Hmmmmmmm............

So this morning I had a couple in their late 20’s in the office. I'm working-up Mr. Youngcouple for some oddball symptoms, and his labs turned up a positive syphilis test.

So we discussed this at length. He was horrified. Kept insisting “there’s no way I can have syphilis! Ever! My wife is the only person I’ve ever been with!”

Once I said “syphilis” Mrs. Youngcouple stopped making eye contact with either of us. She just became very fixated on playing Tetris on her cell phone and occasionally staring intently at something on the floor.

Wednesday, April 8, 2009

You're a Freakin' Bozo, Sir.

This afternoon I'm seeing this guy. He has cancer, and is getting chemotherapy with a drug known to cause headaches.

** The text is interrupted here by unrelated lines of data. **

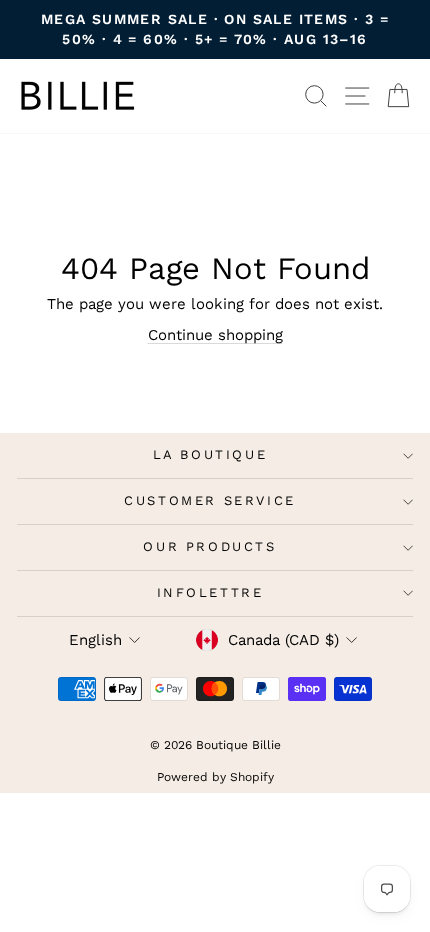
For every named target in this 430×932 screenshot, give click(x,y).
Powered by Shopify (215, 777)
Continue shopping (215, 335)
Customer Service (210, 500)
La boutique (210, 454)
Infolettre (210, 592)
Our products (209, 546)
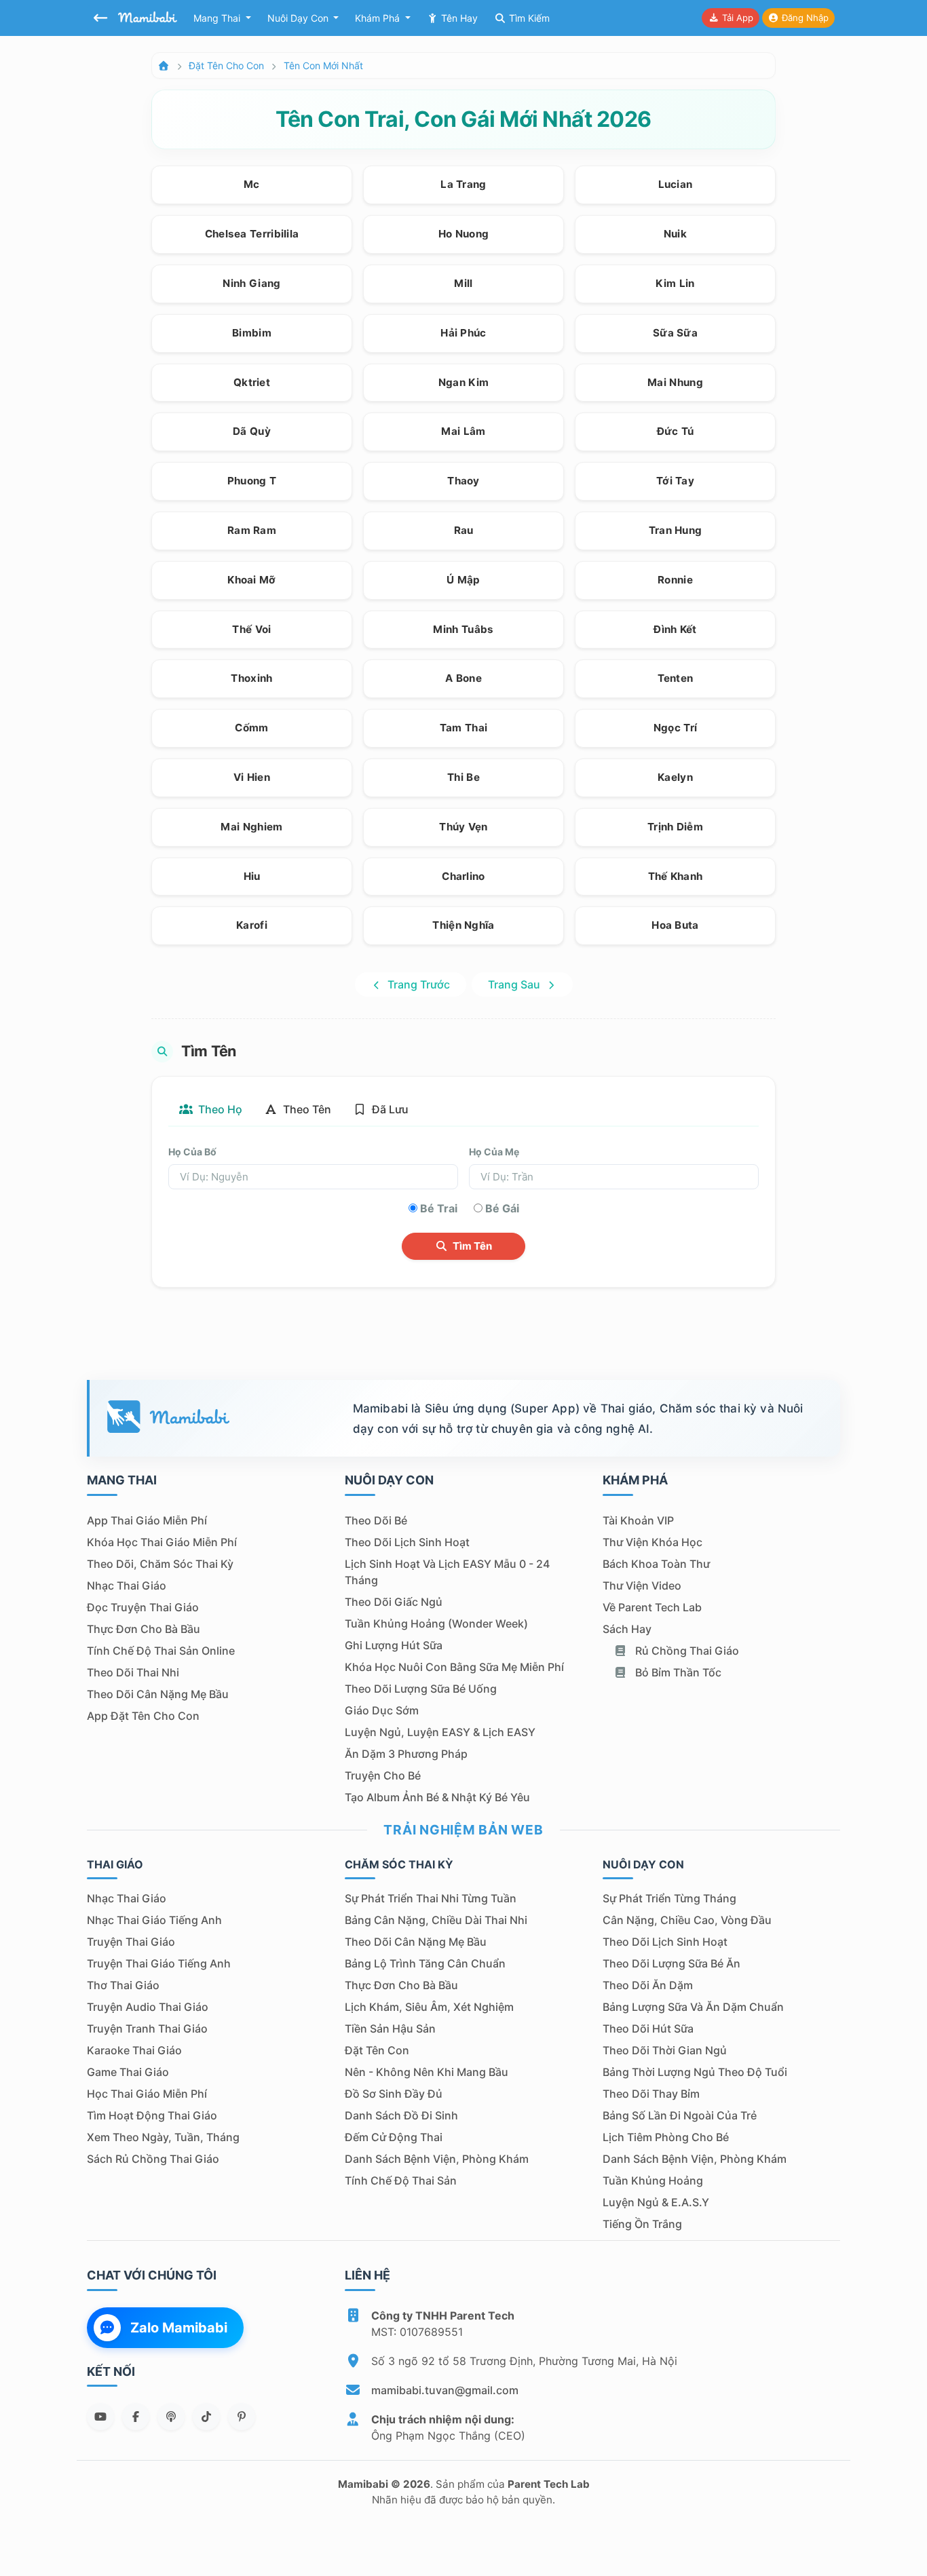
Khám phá (378, 18)
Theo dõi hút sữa (648, 2028)
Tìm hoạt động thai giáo (152, 2115)
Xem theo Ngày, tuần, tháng (163, 2137)
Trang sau (515, 984)
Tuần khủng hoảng (653, 2180)
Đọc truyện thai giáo (143, 1607)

So he's going into tearful detail on how he gets his chemotherapy on Wednesdays, and then on the Thursdays after he has a horrible headache that sends him to ER.

I reviewed different options (besides stopping cancer treatment): medications to get rid of his headaches, medications to prevent his headaches, etc. He then asks me this:

"Doctor, I'm not sure I want to take more medications. Wouldn't it be easier to just move my chemotherapy to Mondays, instead?"